52-Week Range: $92.22 – $217.72
Next up is Expedia (NASDAQ:EXPE), one of the largest online travel agencies worldwide. The company operates several travel websites, including Expedia.com, Travelocity, Hotels.com and Orbitz.
Expedia reported Q1 results on May 2. The vacation travel rebound helped push revenue up 81% YOY to $2.25 billion. Net loss came in at 47 cents per share, down from a loss of $2.02 per share a year ago. Cash and equivalents ended the period at $8.14 billion.
Gross bookings in the first quarter grew 58% YOY. Furthermore, analytics company GlobalData recently suggested international travel is on a multi-year growth trajectory. As a result, we could see a full recovery by 2025.
However, rising inflation and slowing economic growth may delay the anticipated vacation travel rebound.
EXPE stock has fallen 48% YTD and is trading near 52-week lows. Shares are trading at 15.1 times forward earnings and 1.6 times sales. The 12-month median price forecast for Expedia stock stands at $173.
Leggett & Platt (LEG)
52-Week Range: $33.19 – $52.44
Industrial play Leggett & Platt (NYSE:LEG) manufactures a wide range of engineered components used in consumer goods such as bedding, flooring, automotive or furniture. Metrics suggest its products have the “largest market share is in the Wire & Spring Manufacturing industry, where they account for an estimated 23.2% of total industry revenue.”
On May 2, Leggett & Platt announced Q1 financials. Revenue increased 15% YOY to $1.32 billion. Adjusted net earnings came in at 66 cents per diluted share, compared to 64 cents a year ago. Cash and equivalents ended the period at $327 million.
All segments contributed to the 13% organic sales growth in the first quarter. However, sales volume in the bedding products segment declined by 9%. Wall Street will be scrutinizing the Q2 results expected in August both in terms of segment revenues and margins.

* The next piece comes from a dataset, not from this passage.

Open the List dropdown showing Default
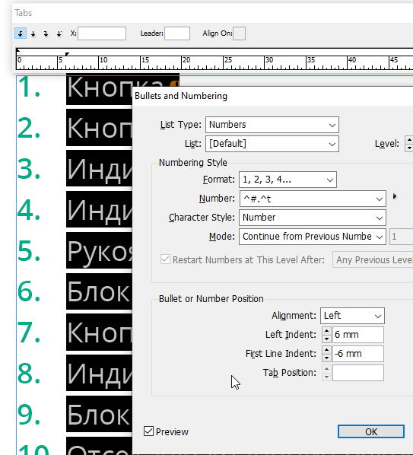The height and width of the screenshot is (455, 413). click(x=272, y=144)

LEG stock has dropped almost 16% YTD. At present, the stock supports a generous 5% dividend yield. Shares are trading at a relatively cheap 0.9 times sales. The 12-month median price forecast for LEG stock is at $41.
52-Week Range: $138.58 – $268.98
Our final value stock is Target (NYSE:TGT), which operates more than 1,900 stores in North America. The retailer enjoyed strong revenue growth during the pandemic. Sales of Target-owned brands soared by 18% in 2021 to more than $30 billion.

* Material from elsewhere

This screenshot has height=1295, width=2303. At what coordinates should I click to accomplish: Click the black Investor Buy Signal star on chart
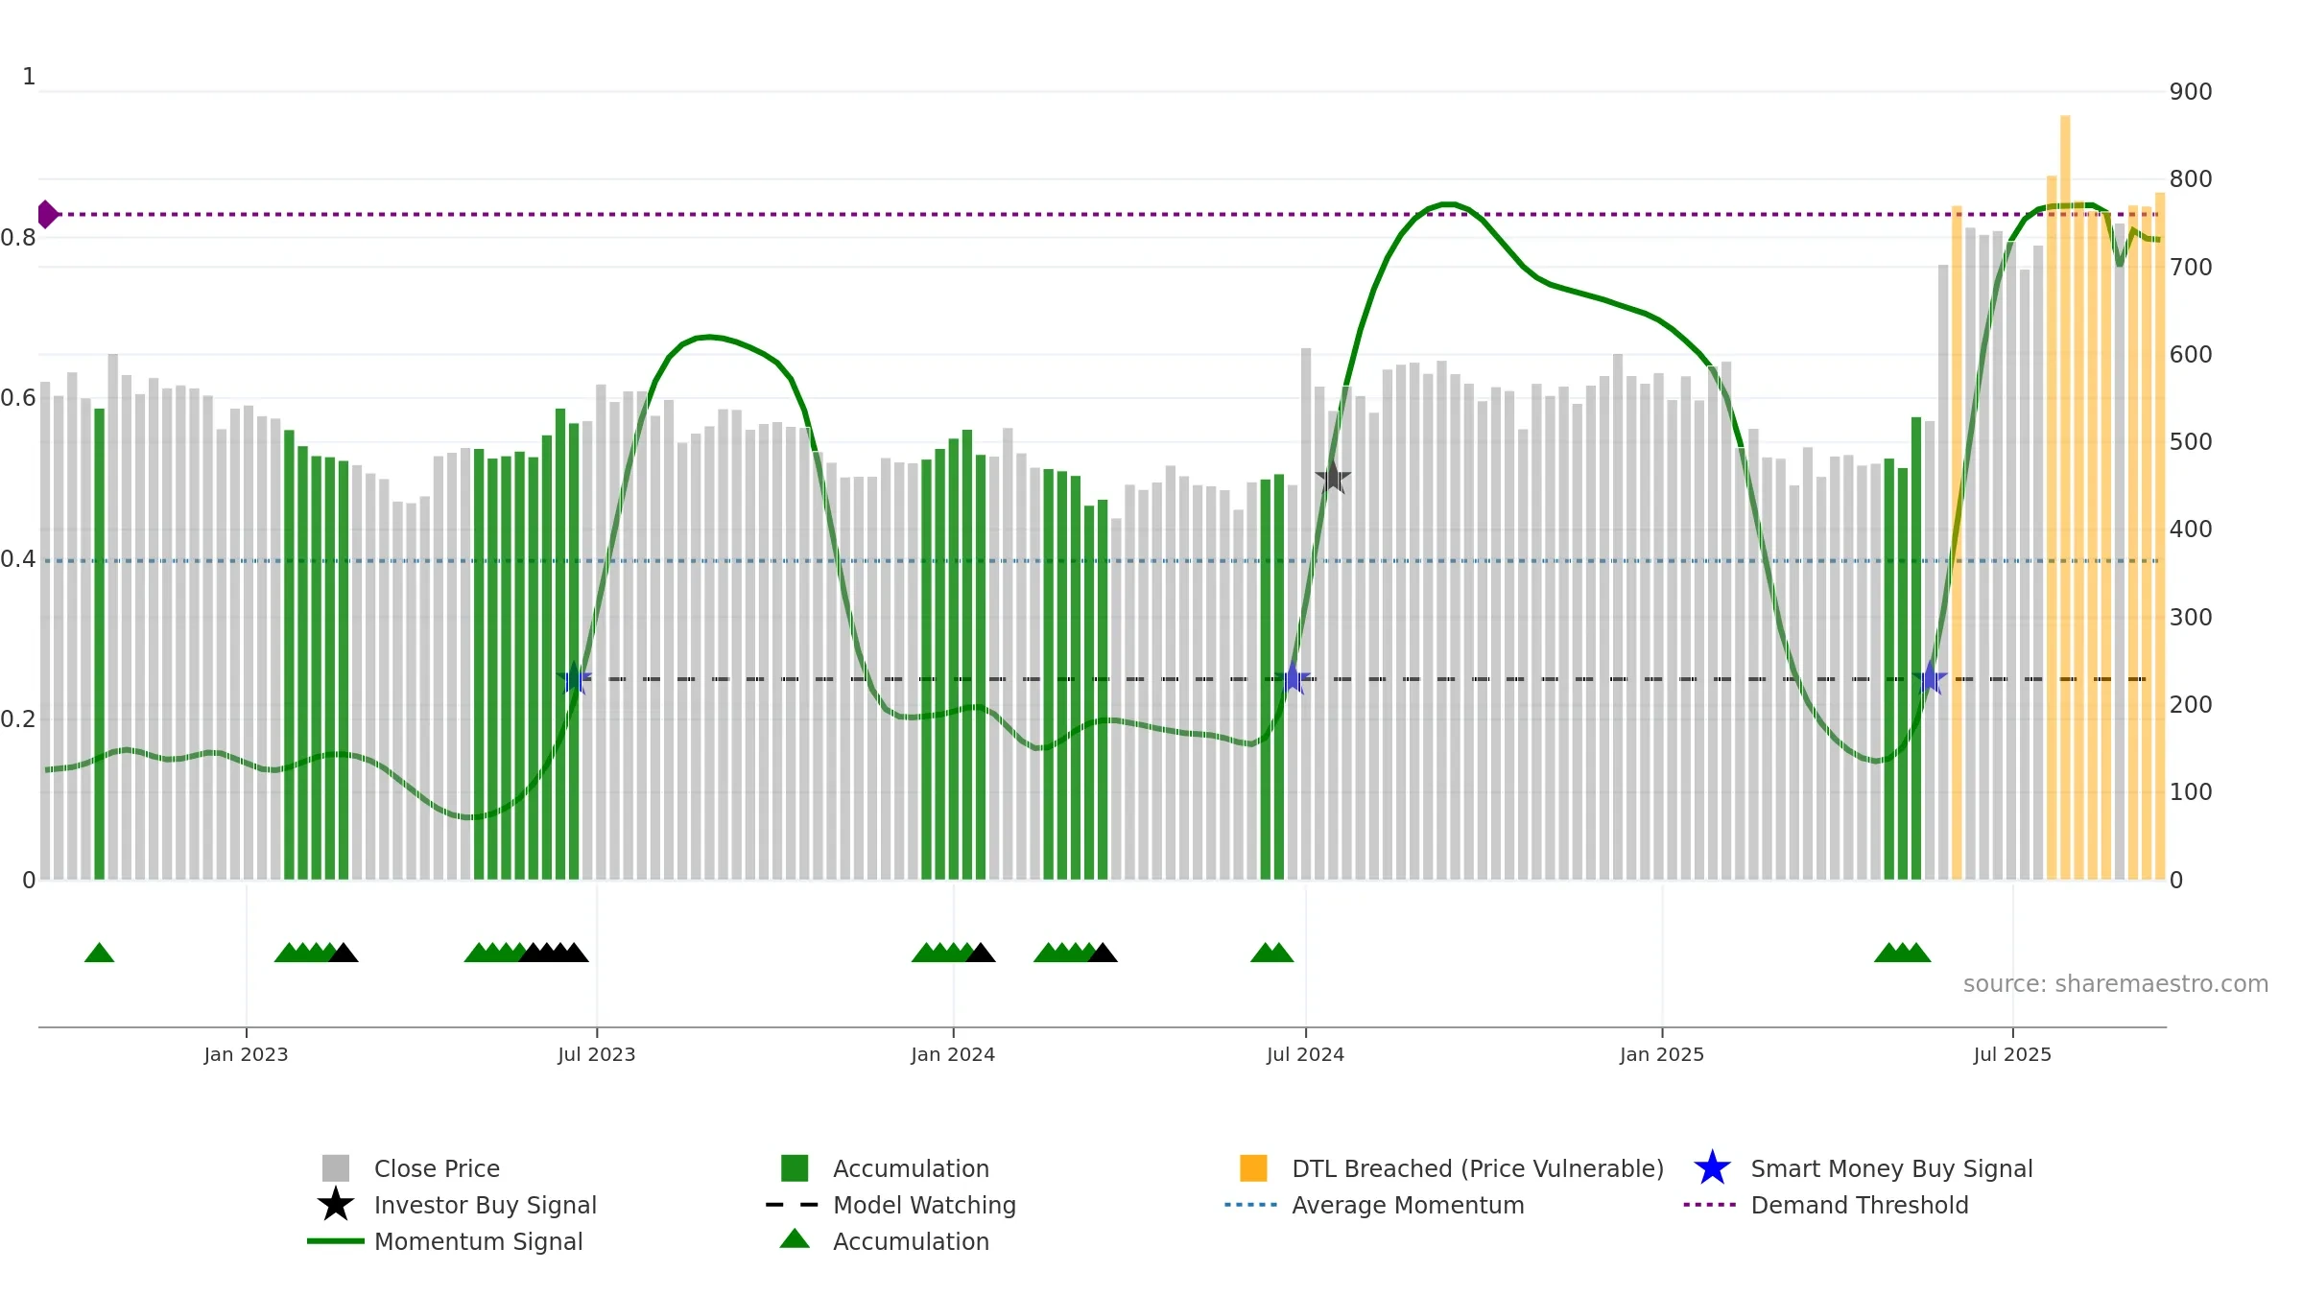coord(1332,477)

Target released Q1 results on May 18. Revenue increased 4% YOY to $25.2 billion. Adjusted earnings came in at $2.19 per diluted share, down from $3.69 in the prior-year quarter. Cash and equivalents ended the period at $1.11 billion.
Management warned Wall Street that the shift in consumer spending away from discretionary purchases has left the company with excess inventory. At the end of April, Target reported $15.1 billion in inventory, up from $10.5 billion in the prior-year quarter.
As a result, the retail giant recently announced an aggressive plan to downsize this inventory. It also lowered its Q2 operating margin projection.
TGT stock has tumbled 39% YTD. Meanwhile, this Dividend King currently generates a yield of 3%. Shares are trading at an attractive valuation of 15.1 times forward earnings and just 0.7 times sales. Analysts’ 12-month median price forecast for Target stock stands at $181.
On the date of publication, Tezcan Gecgil, Ph.D., did not have (either directly or indirectly) any positions in the securities mentioned in this article. The opinions expressed in this article are those of the writer, subject to the InvestorPlace.com Publishing Guidelines.